A cDNA encoding a protein homologous to hPLRP-1 was previously isolated from a rat pancreas library (18). A cDNA corresponding to rat PLRP-2 has not been described. To determine if the rat pancreas has mRNA for a PLRP-2, a putative, partial rat cDNA for PLRP-2 was isolated from pancreas RNA by PCR. Direct sequence analysis of this cDNA demonstrates 95% identity to the nucleotide sequence of the corresponding region in the mPLRP-2 cDNA. Screening of a rat pancreas library probe derived from this cDNA produced a complete cDNA.
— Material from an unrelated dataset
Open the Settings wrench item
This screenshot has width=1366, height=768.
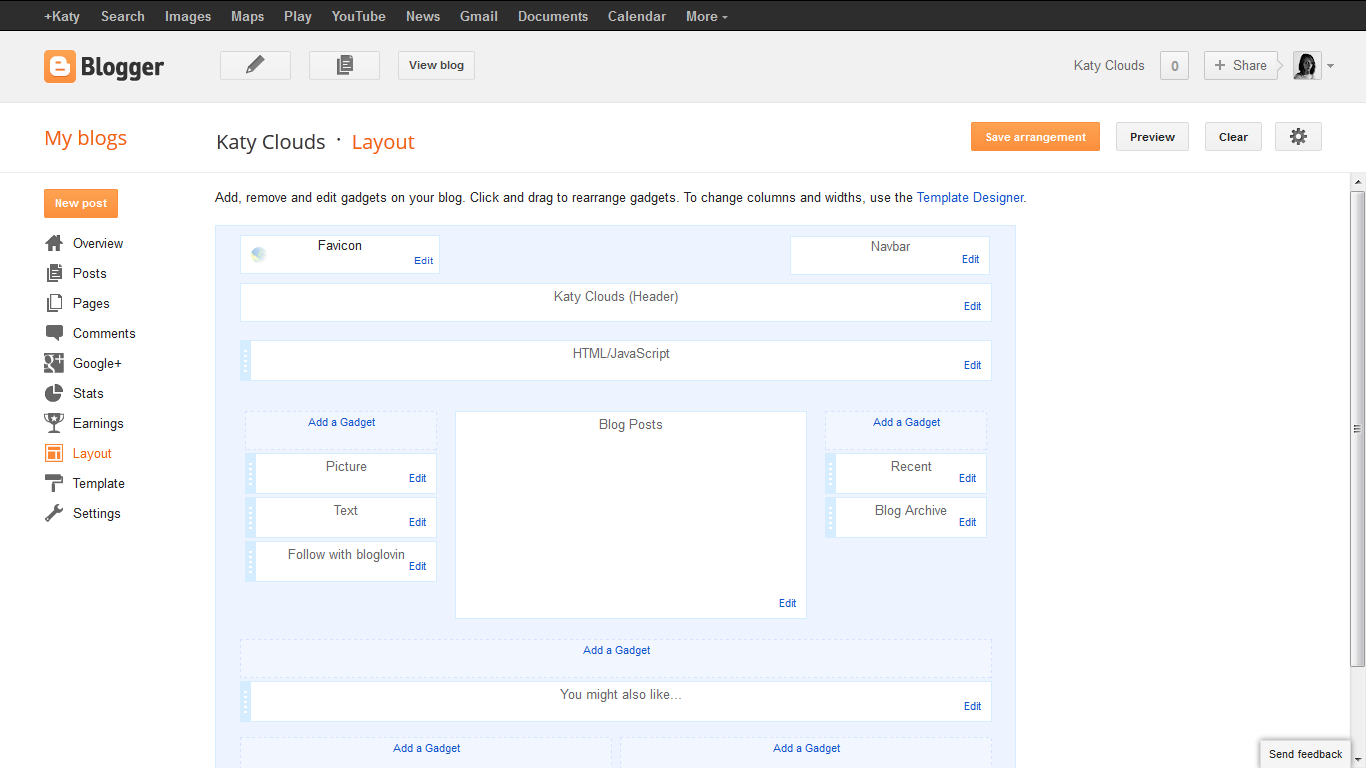[x=96, y=513]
Figure 2 shows the nucleotide sequence and the predicted amino acid sequence of this 1,546-bp clone. A protein sequence of 482 amino acids is predicted, although the actual protein may be 468 amino acids. The sequence Lys-Glu-Val-Cys-Tyr is the predicted NH₂-terminus of the mature protein by analogy to other lipases, but two methionines are candidates for the translation start site, and the length of the signal peptide is not certain. It may be 16 or 30 amino acids long. Neither potential initiation site is homologous to the initiation consensus sequence, so that criterion does not discriminate between the two sites (8). Most pancreatic exocrine proteins have short leader sequences, 16 to 20 amino acids. Analogy to these proteins predicts that the second methionine is the start site (12). There is no poly(A) tail on the clone, indicating that part of the 3′-untranslated region is missing.
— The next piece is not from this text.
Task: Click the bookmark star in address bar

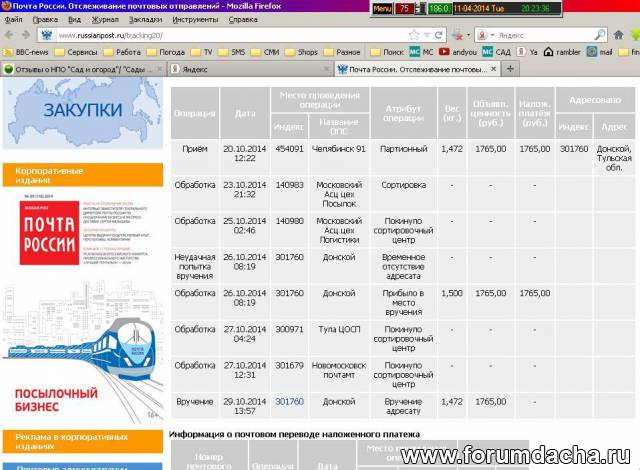Action: tap(413, 35)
Fig. 2 — rPLRP-2 cDNA sequence and predicted protein sequence. Top line is nucleotide sequence, with untranslated region in lower-case letters and open reading frame in upper-case letters. The predicted amino acid sequence is given below in the single-letter amino acid code. Asterisk marks the stop codon. Putative active-site residues are in boldface; potential NH₂-glycosylation site is underlined.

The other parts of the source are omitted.